これ、そうすると食事の楽しみというのが朝だけになってしまう。昼は楽しくないし、なんというか習慣で何か食べなければと義務的に食事を胃に放り込んでいる感じだった。
だから、冒頭のように、他のアジア人はどうしてるんだろう。どこで何を食べているんだろう、それはおいしいのかなと疑問に思ったわけだ。
ー うーん、最近は食べない方が多いかな。思ってたものと違ってショックを受けることの方が多いから
あぁ、やはりそうか。この食事は結構つらいよなぁ。もう何度か述べているけれど、1週間くらいは目新しいから楽しめる。けれど、それ以上は決して嫌いではないが身体が無意識のうちに避けるようになってくる。
なぜなら、味が単調でバラエティーがないから。
こういうワンプレートランチが定番というか、これしかない。
米orパスタ、ヤムorバナナorパンノキ、蒸し野菜orサラダ、肉(チキン、ターキー、ポーク、ラム、ビーフ)
あるいはラザニアや魚、豆が入ってくることもある。
以上、これがこの国の食事の全てです!(あ、カラルースープとロティもあるか)
で、味はチキンだろうが、ポークだろうがラムだろうが全く同じ味。
気が狂いそうになるよ、まったく。
バラエティーがまったくないんだもの。ローテーションもなにもないんだよ。
もちろんパンもあるけれど、パンってただのパンだし、君らが想像するサンドウィッチなんてこの国にはない。ぼくが食べていたツナサンドもわけのわからない決して好きにはなれない不思議な味がする、仕方なく食べる類のやつだ。
けれど悲しいかな、この国の人たちは自分たちの食文化はバラエティー豊かで非常においしいと思っているんだ。
少し前にそうやってファンに教えてもらった。
ー だからな、Yuki、絶対に現地の人に食事の文句を言ってはいけないよ、大きなショックを受けてしまうから
そうだな、わざわざ世の中にはミートソース以外のピザやスパゲッティがあること、1つの都市でベトナム、タイ、イタリアン、フレンチ、スパニッシュ、中華、和食などなど多彩な料理が味わえる真のバラエティー豊かな食文化を享受しているところが山ほどあることなんて教える必要はないわな。
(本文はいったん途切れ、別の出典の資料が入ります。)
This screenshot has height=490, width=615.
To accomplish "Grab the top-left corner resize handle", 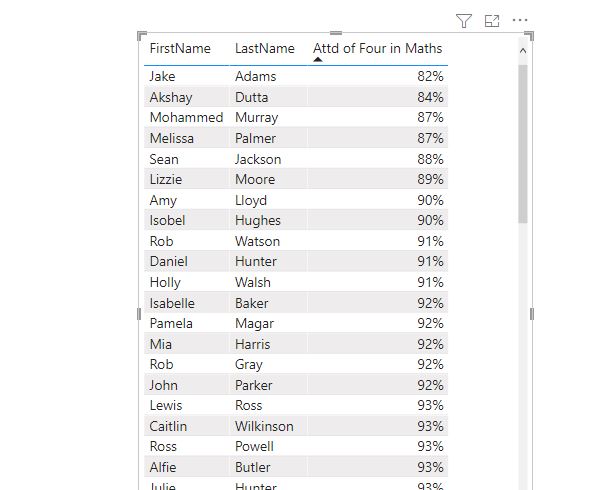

自分たちの文化に自信を持っているならそれは幸せなこと。
実際に比べる対象ができてしまうと不幸になってしまうかもしれない。
この国の華人が営む中華屋だって中華料理はひとつもないなんて言えない。
だって、俺アジアの料理好きなんだよって言いながら、その中華ではない何かを食べてるんだもの。
良いとか悪いとかではなくて、小さな世界で生きているなぁと思う。
こんなことを言うとマウント取っているようで上から目線感が半端ないけれど、彼らがそれで幸せならそれで良いじゃないかと思う。すべてを知った上での幸せってけっこう難しいし。
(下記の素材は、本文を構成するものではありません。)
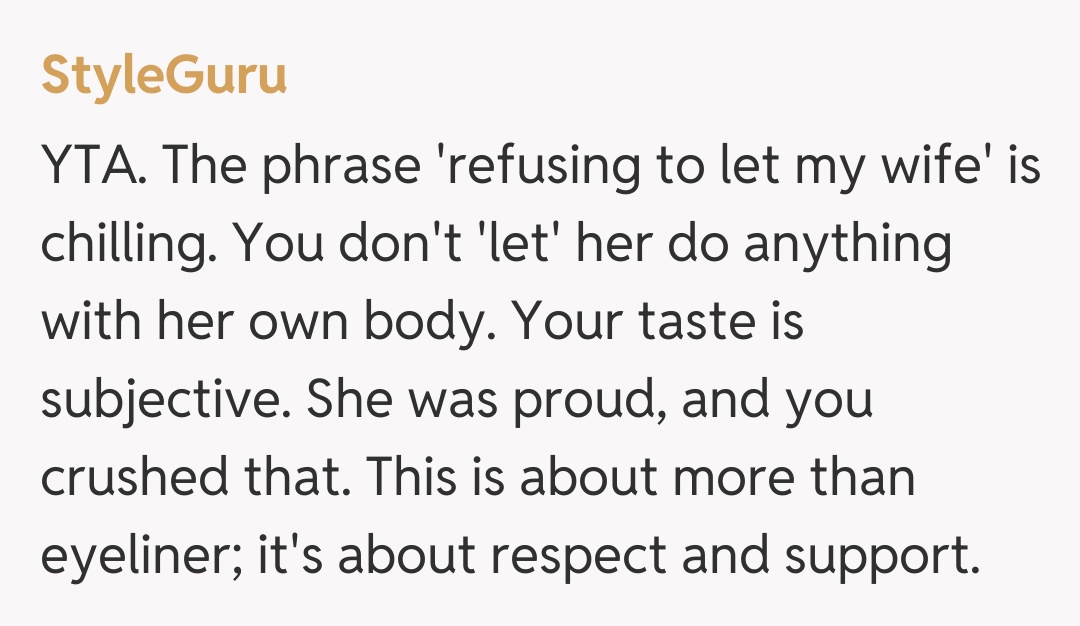Click the word 'support' ending the comment
The height and width of the screenshot is (626, 1080).
(876, 556)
以前、カルデラのあるスフレ山に登ったとき地元の人が「すごい大きなクレーターだったろ」って自分たちのそれに誇りを持っているふうだった。
日本にもああいうのはあるのかい?ってさもないだろうという答えを期待している聞き方をされて、ぼくは答えに窮していたら他のJOCVのAさんが「あるよ、熊本ってところにもっと大きなのが。クレーターの中で人もたくさん住んでる」って見事にぶっこんでくれて、その地元の人は「そうなんだ…それは…」と、あからさまにテンションが下がっていた。
ぼくはその時に、ウソをつくのは良くないけれど、言わなくても良いことや知らなくても良いことはあるし、なにか上手い伝え方というのは必要だなぁと改めて感じた。
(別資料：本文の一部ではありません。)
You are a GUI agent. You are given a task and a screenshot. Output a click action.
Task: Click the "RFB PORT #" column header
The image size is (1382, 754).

だって、知ったところで本人の努力でどうしようもないことなら、不幸にしかならないもんね。誇りをもっているところをあっさり否定されちゃったら、拠り所がなくなってしまうよ。
それは良いことには少なくとも今は思えないなぁ。
写真はこの国でいちばんおいしいベネズエランレストランのハンバーガー。きちんとハンバーガーの味がする数少ないレストラン。